Tarifvertragsverhandlungen: Forderungen sind „völlig aus der Welt“


Berlin, 24. November 2017 – Zum Auftakt der Tarifrunde 2018 starteten die Neu-Verhandlungen über die Tarifverträge Mantelvertrag, Gagentarifvertrag und den Tarifvertrag für Kleindarsteller (TV FFS) sowie über den Tarifvertrag für Schauspielerinnen und Schauspieler in Berlin.
 
Der seit dem 1. März 2016 geltende TV FFS wurde von ver.di für die 30.000 Filmschaffenden zum 31. Dezember 2017 einseitig gekündigt. Die Gewerkschaft ver.di hatte bereits in der Tarifrunde den Wegfall der flexiblen Möglichkeit zur 13. Arbeitsstunde in Frage gestellt. Darüber hinaus forderte ver.di pauschale Tariferhöhungen von sechs Prozent bei einer Laufzeit von nur einem Jahr. Dr. Christoph Palmer, Geschäftsführer der Allianz Deutscher Produzenten - Film & Fernsehen e.V. (Produzentenallianz), weist diese Forderungen als „völlig aus der Welt“ entschieden zurück. Die deutsche Filmproduktion steht international unter erkennbarem Druck. Bei angespannten Budgets und Förderbedingungen, die in anderen europäischen Ländern erheblich besser sind, ist es nicht denkbar für die Produzentenallianz und deren Mitgliedsunternehmen an dieser Stelle, so Palmer weiter „in ein Zeitkorsett“ zu geraten.
 
Vor diesem Hintergrund wirbt die Produzentenallianz vehement für die Fortgeltung flexibler, gut bezahlter Arbeitszeiten in Deutschland. Darüber hinaus könnte sich der Verband eine sehr maßvolle Erhöhung des Tarifgefüges vorstellen – unter Beibehaltung der sehr guten Vergütung für Filmschaffende für die 12. und 13. Stunde.
 
In der ersten Tarifrunde wurde seitens der Produzentenallianz kein eigenes Angebot unterbreitet. Prof. Dr. Johannes Kreile, stellvertretender Geschäftsführer und Sektionsleiter Fernsehen der Produzentenallianz betont, dass die Verhandlungspartner ver.di und der Bundesverband Schauspiel (BFFS) „nachdrücklich dazu aufgefordert“ worden sind, ihren umfangreichen, illusionären Forderungskatalog zu priorisieren.

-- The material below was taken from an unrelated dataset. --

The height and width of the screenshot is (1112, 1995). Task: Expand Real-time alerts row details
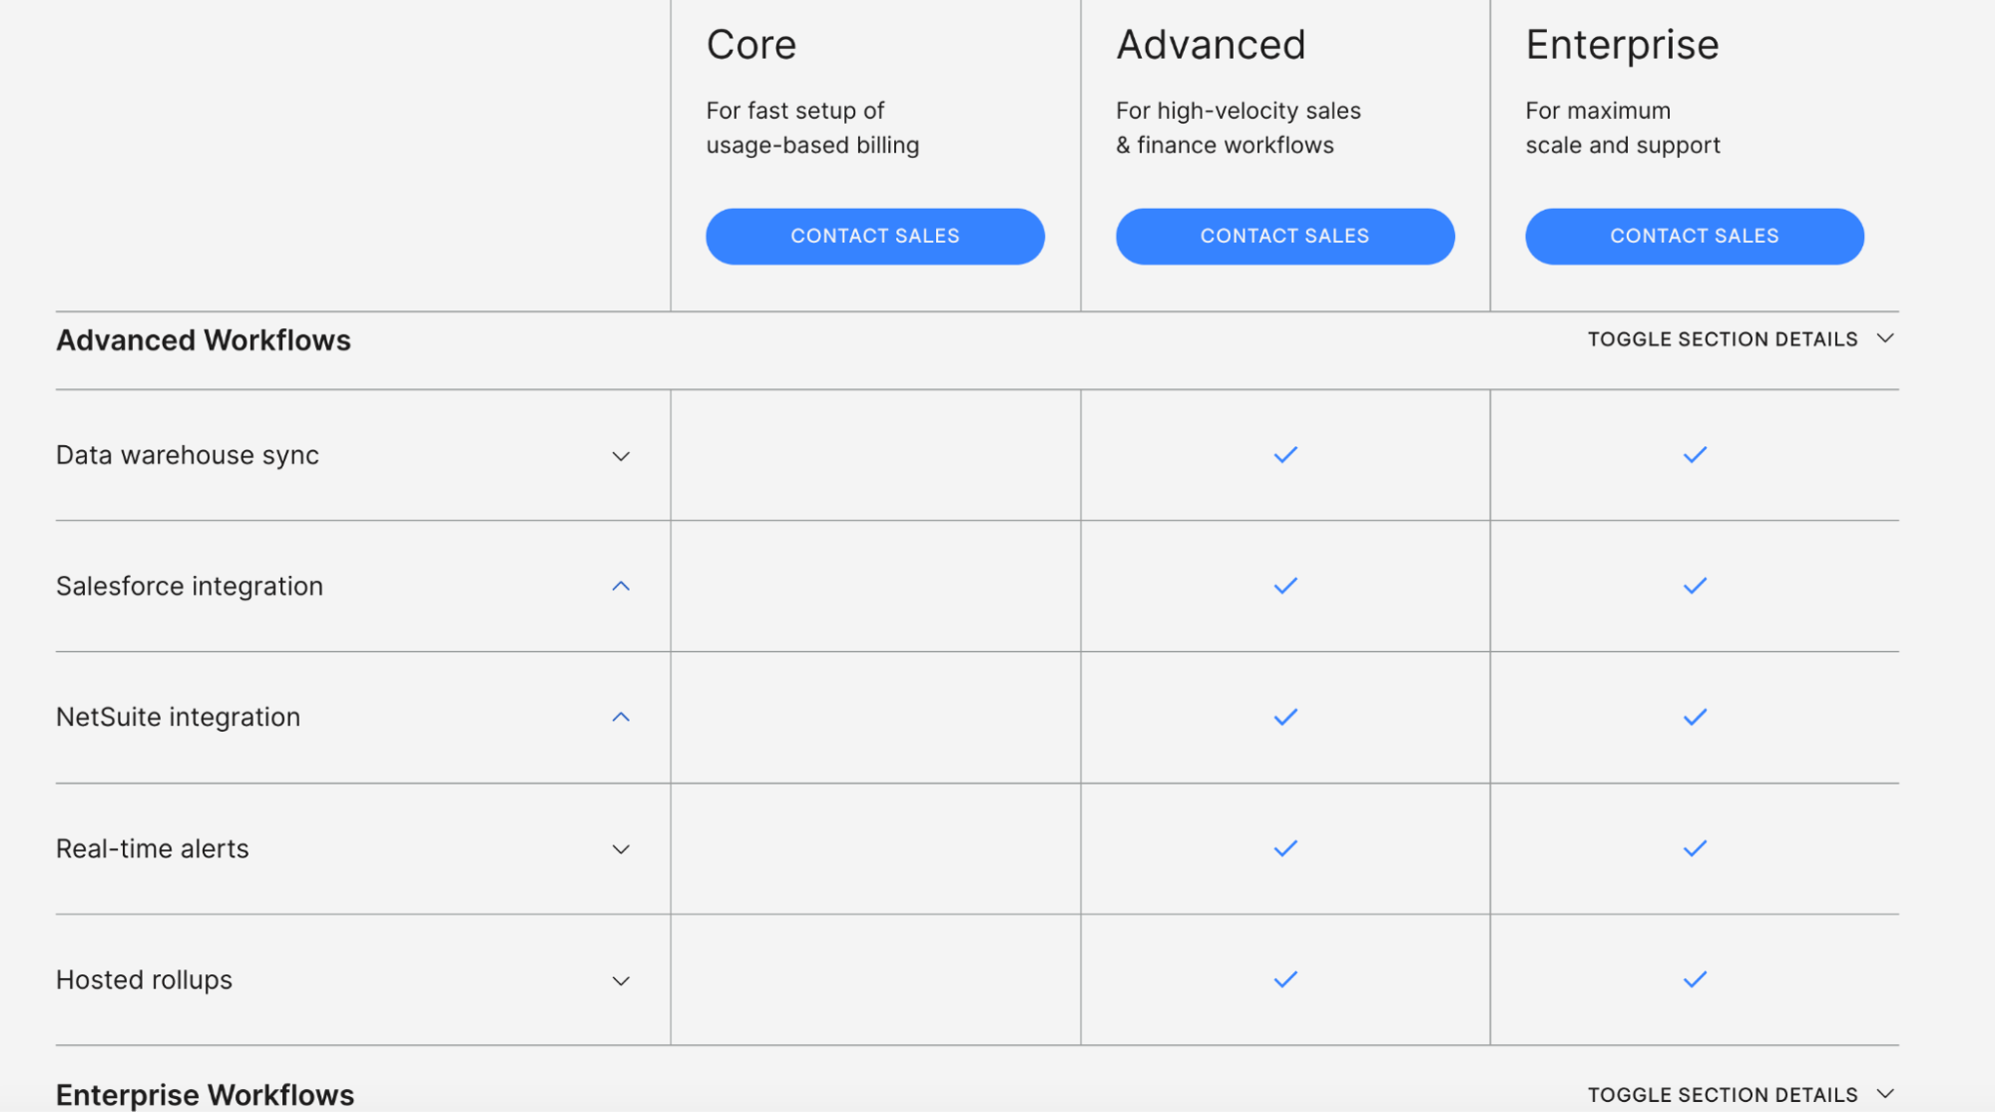621,849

Um einen anschlussfähigen Tarifvertrag sowohl mit ver.di, als auch bezüglich des zwischen ver.di, der Produzentenallianz und dem Bundesverband Schauspiel (BFFS) abgeschlossenen Tarifvertrags für Schauspielerinnen und Schauspieler (aus 2014, der ebenfalls zum 31.12.2017 gekündigt wurde) auszugestalten, sei „noch eine Menge Bewegung erforderlich“, konstatiert Kreile.